**Supplied information:**
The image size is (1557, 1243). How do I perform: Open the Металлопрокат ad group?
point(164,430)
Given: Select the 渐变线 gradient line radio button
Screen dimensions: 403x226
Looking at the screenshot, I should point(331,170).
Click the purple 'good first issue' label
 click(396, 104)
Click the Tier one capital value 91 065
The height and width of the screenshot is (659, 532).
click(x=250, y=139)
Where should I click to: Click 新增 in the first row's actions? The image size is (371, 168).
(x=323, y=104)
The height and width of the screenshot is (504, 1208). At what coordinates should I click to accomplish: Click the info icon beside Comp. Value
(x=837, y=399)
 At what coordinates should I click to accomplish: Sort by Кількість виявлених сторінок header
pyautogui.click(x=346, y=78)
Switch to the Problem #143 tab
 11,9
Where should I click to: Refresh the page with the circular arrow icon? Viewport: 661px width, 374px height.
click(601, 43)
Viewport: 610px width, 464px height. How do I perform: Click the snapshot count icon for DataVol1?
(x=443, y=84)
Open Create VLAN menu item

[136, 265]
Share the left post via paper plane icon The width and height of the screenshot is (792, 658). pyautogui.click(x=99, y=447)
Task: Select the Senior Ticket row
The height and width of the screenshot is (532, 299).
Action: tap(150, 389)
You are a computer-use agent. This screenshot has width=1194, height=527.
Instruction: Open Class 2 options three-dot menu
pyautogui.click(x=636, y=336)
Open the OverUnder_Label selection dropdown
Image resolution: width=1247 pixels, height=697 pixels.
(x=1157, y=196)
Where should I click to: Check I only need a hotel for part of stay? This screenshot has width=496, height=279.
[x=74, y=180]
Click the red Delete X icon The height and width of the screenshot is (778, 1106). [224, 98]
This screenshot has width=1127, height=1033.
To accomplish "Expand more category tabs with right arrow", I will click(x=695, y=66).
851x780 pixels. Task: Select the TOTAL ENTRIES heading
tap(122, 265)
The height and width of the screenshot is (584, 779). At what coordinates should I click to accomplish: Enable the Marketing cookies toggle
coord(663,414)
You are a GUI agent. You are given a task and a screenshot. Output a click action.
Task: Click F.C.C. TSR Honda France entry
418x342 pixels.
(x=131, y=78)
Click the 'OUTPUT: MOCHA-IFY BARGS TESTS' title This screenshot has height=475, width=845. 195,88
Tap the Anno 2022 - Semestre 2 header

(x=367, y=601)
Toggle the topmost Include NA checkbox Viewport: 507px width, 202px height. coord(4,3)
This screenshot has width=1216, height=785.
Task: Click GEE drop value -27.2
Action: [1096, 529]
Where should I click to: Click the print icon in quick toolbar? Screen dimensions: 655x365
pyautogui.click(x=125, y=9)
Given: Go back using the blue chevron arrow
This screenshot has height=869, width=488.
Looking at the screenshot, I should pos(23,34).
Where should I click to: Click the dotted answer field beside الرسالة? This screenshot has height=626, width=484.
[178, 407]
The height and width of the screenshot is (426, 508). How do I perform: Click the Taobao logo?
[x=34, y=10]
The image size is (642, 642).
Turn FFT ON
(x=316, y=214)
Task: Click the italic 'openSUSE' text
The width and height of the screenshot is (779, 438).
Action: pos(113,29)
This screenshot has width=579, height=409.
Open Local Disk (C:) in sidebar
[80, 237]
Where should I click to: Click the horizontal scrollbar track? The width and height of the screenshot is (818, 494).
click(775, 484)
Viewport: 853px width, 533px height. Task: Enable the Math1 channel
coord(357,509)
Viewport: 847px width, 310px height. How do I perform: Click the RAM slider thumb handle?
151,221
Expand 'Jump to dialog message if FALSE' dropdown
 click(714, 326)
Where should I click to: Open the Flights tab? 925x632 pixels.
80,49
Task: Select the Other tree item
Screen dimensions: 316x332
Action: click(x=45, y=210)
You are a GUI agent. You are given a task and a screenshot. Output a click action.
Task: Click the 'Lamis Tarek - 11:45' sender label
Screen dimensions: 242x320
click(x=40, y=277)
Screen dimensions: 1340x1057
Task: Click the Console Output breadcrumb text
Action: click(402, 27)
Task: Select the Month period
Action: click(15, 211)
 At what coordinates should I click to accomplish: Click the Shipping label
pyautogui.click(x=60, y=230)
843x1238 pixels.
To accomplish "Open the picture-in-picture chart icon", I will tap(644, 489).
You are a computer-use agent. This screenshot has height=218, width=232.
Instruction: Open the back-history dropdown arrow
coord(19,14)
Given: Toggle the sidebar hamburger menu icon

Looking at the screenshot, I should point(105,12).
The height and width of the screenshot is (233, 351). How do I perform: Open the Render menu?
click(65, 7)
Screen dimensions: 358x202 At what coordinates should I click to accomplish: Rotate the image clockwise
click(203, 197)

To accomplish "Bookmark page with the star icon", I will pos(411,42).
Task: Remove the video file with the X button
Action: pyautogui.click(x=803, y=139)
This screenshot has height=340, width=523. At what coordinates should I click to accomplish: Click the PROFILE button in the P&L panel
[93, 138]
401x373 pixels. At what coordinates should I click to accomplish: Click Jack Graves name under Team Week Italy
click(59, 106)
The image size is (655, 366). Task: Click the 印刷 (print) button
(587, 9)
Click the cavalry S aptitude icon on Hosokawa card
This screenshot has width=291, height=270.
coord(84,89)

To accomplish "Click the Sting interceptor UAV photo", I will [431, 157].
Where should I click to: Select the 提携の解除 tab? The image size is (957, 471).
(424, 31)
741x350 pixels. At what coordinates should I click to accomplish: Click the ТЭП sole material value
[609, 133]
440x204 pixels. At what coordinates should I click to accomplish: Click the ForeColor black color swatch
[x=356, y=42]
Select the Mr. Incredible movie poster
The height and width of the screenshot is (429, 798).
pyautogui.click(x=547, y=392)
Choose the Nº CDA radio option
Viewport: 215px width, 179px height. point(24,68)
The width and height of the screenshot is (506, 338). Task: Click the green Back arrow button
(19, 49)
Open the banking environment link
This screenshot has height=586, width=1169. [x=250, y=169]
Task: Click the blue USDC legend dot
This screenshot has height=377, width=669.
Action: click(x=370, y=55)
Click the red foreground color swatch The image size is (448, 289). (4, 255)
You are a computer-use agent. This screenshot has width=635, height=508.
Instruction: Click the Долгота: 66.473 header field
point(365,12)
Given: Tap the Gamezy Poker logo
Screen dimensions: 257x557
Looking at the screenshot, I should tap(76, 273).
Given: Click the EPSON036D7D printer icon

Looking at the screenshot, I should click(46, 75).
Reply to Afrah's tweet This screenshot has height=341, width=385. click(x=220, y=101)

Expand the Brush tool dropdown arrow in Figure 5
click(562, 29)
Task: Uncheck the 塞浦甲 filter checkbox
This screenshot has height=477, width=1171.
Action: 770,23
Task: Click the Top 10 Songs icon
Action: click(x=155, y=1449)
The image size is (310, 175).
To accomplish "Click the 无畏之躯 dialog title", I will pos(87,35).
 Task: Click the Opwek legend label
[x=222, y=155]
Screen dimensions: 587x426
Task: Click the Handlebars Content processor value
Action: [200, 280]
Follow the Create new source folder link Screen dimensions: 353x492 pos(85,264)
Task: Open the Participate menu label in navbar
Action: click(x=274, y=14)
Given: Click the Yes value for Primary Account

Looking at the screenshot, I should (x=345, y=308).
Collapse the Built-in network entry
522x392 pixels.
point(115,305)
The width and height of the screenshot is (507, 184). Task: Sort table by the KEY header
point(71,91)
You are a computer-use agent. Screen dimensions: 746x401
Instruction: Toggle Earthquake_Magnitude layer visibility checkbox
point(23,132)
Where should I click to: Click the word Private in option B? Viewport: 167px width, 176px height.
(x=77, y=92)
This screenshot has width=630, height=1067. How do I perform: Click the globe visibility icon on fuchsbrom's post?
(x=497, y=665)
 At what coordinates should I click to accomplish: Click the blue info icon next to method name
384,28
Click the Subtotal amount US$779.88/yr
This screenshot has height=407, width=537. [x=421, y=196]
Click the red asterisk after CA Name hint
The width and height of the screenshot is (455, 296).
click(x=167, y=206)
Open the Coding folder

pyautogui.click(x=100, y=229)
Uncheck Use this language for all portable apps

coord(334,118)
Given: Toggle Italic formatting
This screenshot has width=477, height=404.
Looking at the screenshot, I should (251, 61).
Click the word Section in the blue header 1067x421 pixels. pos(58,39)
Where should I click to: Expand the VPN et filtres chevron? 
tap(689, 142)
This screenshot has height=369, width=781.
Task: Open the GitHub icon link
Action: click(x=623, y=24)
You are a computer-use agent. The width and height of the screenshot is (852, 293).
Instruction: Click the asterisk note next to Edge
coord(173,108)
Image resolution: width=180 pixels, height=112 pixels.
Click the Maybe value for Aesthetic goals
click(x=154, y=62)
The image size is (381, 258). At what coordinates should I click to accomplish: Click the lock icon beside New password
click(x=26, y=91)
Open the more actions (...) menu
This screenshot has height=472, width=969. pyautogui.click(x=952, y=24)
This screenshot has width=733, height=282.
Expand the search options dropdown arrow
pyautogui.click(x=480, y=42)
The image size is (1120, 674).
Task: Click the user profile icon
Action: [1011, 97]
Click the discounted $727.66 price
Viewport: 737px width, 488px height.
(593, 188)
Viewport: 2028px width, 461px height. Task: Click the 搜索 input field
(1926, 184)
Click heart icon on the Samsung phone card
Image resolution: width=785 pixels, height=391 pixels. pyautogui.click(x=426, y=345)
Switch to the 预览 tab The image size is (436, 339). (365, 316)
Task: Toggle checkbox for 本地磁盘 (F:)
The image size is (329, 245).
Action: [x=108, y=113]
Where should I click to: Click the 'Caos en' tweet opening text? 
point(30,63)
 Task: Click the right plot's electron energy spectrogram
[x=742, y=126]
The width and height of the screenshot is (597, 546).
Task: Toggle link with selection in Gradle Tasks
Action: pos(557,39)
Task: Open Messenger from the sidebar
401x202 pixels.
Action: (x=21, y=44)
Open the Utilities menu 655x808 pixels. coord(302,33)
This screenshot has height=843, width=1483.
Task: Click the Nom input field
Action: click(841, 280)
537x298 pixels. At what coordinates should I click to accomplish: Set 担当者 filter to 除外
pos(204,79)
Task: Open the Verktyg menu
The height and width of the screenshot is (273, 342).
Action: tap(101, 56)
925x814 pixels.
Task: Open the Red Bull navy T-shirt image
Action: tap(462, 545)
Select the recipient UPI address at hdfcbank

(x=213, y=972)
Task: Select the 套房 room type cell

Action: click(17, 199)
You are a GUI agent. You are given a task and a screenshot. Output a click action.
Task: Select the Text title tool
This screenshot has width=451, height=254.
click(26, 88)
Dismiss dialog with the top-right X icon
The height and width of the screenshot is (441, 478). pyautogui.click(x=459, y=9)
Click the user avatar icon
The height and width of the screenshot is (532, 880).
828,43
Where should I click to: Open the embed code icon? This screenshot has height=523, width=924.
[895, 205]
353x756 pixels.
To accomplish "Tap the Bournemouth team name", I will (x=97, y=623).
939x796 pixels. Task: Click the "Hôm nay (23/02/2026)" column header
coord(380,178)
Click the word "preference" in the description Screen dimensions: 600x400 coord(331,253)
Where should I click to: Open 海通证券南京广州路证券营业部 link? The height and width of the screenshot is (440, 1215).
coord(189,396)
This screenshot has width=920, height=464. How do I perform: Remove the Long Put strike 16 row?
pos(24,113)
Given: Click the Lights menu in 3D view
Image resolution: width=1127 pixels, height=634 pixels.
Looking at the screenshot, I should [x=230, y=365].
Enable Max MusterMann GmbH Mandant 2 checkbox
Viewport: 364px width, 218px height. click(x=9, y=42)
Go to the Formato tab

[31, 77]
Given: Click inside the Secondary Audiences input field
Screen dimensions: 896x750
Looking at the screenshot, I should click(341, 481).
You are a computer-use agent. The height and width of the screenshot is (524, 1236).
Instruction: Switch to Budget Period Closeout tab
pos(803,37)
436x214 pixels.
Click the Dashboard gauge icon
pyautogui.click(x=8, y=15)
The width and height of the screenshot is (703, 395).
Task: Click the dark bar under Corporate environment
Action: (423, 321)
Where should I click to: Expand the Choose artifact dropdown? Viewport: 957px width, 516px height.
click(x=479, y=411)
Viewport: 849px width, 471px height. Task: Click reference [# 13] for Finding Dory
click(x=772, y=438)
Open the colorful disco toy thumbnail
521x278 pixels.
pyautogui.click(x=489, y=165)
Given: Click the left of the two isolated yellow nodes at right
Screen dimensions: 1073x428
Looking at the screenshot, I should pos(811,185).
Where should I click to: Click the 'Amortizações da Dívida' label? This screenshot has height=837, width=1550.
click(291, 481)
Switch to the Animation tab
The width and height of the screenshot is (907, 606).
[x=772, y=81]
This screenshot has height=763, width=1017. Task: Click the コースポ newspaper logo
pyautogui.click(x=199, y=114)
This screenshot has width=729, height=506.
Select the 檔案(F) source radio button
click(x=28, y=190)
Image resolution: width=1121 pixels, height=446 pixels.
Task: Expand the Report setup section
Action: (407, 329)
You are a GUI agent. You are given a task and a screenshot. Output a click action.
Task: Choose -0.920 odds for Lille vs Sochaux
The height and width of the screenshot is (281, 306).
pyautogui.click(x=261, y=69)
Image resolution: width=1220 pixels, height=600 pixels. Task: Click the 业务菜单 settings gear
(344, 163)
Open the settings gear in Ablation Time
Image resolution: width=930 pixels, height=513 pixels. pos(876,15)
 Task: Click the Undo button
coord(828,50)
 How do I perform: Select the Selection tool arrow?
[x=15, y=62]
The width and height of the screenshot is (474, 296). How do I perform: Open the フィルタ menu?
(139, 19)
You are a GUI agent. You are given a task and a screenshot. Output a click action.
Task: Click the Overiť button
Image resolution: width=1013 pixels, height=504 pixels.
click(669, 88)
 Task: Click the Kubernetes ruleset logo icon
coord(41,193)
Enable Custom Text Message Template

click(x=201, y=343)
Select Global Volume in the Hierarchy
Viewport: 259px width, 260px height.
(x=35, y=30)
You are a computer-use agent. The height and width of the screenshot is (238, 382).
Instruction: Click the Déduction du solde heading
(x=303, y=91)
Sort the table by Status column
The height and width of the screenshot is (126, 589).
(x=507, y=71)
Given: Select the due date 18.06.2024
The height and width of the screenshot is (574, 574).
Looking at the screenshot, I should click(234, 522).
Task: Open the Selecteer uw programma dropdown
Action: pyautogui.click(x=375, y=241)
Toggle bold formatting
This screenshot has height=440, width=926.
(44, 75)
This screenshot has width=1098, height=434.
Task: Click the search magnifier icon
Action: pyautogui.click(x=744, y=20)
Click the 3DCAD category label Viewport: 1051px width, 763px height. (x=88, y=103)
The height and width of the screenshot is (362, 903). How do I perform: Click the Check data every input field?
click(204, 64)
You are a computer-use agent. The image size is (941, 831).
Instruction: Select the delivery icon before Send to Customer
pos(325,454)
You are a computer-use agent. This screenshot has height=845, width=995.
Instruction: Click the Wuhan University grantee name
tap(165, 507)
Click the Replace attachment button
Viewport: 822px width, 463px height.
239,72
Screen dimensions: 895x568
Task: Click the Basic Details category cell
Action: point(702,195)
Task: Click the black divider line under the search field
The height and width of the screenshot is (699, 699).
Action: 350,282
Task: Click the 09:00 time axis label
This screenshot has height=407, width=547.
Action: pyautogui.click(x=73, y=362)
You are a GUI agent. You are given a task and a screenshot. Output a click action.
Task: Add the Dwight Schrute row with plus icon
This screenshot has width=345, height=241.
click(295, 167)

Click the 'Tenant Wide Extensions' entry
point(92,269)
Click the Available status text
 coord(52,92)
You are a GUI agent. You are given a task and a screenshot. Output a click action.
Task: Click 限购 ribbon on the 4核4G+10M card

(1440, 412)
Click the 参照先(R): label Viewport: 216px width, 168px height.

**Task description:**
Whenever a line of the material holds the word "computer", copy it out.

**Answer to this exercise:**
You are a computer-use agent. This screenshot has width=1194, height=527.
You are a computer-use agent. This screenshot has height=218, width=232.
You are a computer-use agent. This screenshot has width=635, height=508.
You are a computer-use agent. Screen dimensions: 746x401
You are a computer-use agent. The width and height of the screenshot is (852, 293).
You are a computer-use agent. The height and width of the screenshot is (524, 1236).
You are a computer-use agent. The height and width of the screenshot is (238, 382).
You are a computer-use agent. The image size is (941, 831).
You are a computer-use agent. This screenshot has height=845, width=995.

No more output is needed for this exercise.